> THE EXERCISE
Retype the records from the line with "Open a new browser tab" to the line with "click(x=279, y=474)", both included, and leave the pictures out.
════════════════
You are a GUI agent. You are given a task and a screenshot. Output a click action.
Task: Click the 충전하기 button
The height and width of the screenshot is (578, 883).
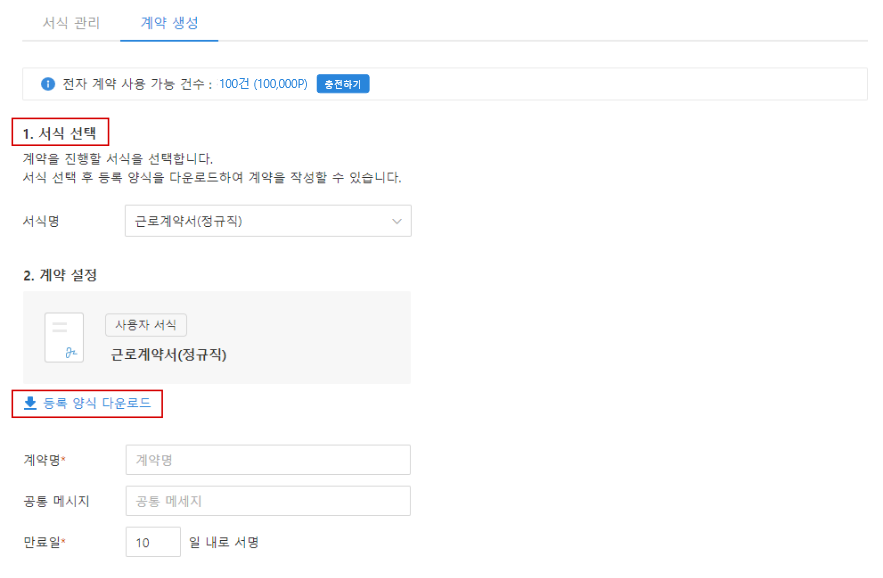pos(343,84)
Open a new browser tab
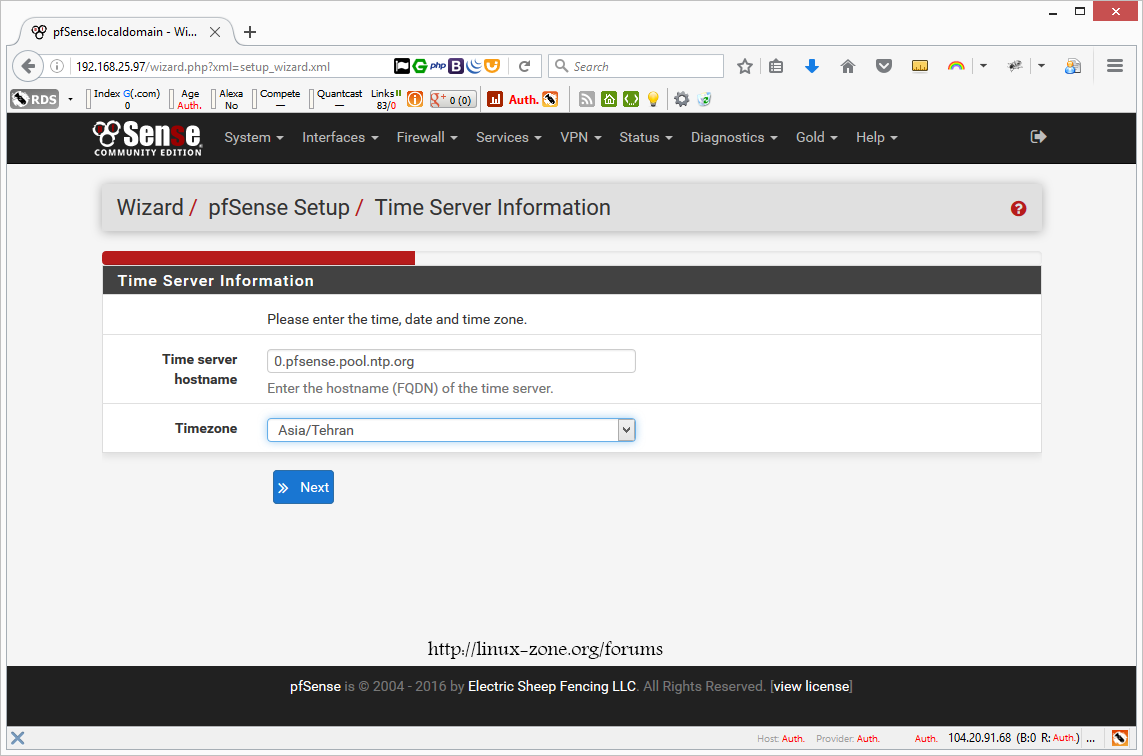The width and height of the screenshot is (1143, 756). 250,32
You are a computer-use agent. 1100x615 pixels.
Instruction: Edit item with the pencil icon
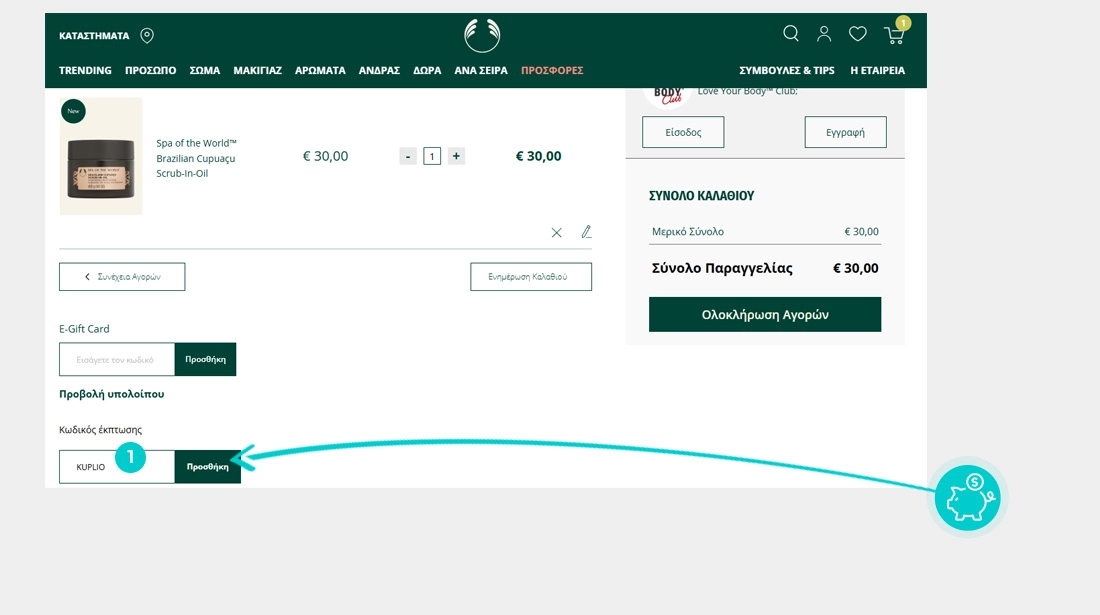[x=586, y=232]
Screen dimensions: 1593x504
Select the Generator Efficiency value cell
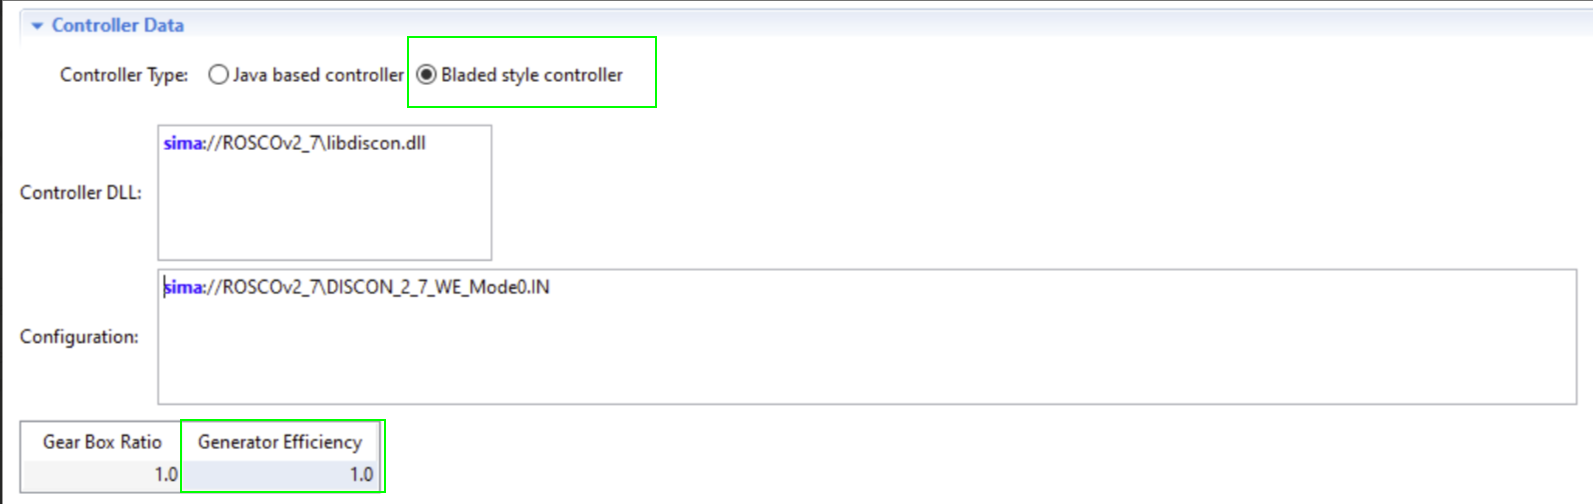click(x=279, y=474)
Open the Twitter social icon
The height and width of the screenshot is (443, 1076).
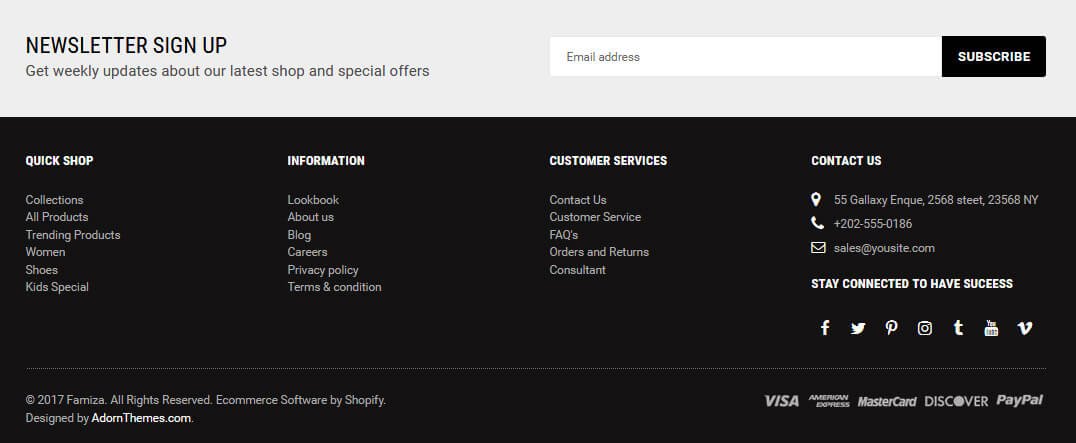coord(858,328)
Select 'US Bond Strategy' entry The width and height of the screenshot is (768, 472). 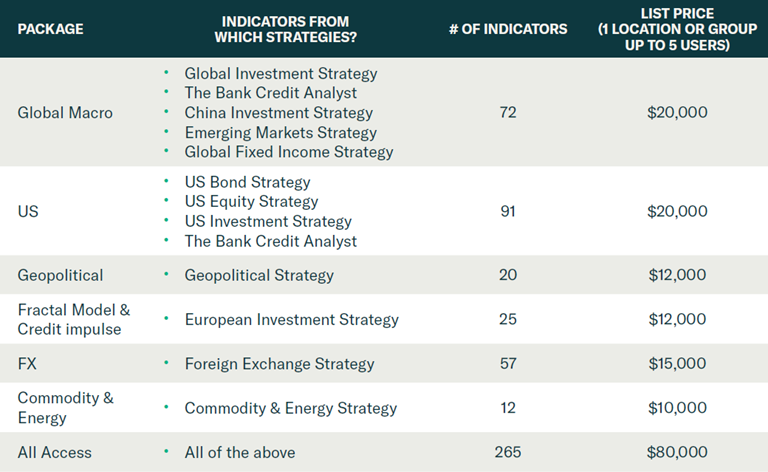pyautogui.click(x=247, y=182)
════════════════
> RESPONSE TO THE TASK
Open a new browser tab
The width and height of the screenshot is (1143, 756). 250,32
You are a computer-use agent. 1100x615 pixels.
Instruction: Edit item with the pencil icon
[x=586, y=232]
Screen dimensions: 1593x504
Select the Generator Efficiency value cell
click(x=279, y=474)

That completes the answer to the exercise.